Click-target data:
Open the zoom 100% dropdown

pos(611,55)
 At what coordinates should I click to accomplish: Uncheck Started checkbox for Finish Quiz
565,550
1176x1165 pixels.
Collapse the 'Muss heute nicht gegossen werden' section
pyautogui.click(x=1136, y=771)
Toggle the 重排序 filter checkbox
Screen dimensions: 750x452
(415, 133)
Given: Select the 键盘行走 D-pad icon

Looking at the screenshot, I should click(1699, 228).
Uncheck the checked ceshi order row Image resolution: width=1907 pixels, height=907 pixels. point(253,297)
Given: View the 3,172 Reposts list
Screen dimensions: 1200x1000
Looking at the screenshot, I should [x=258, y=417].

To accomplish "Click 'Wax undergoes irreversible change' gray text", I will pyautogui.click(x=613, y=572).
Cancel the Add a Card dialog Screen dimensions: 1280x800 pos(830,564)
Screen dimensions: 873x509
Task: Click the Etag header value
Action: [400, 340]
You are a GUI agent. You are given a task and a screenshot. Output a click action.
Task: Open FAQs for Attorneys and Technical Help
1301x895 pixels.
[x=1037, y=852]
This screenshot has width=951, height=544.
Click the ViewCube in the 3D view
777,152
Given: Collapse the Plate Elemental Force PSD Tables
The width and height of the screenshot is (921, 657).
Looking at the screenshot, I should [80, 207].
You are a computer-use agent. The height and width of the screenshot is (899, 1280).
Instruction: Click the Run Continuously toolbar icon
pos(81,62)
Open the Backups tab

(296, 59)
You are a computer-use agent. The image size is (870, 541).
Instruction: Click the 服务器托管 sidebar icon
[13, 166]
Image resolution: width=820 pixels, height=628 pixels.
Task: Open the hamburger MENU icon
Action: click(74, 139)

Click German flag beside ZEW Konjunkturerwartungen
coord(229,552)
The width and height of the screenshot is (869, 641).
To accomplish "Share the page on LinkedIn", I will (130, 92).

AIM: Can you write out, word for word, the stretch from the line containing "Click German flag" through the last line above?

EXERCISE ANSWER:
Click German flag beside ZEW Konjunkturerwartungen
coord(229,552)
The width and height of the screenshot is (869, 641).
To accomplish "Share the page on LinkedIn", I will (130, 92).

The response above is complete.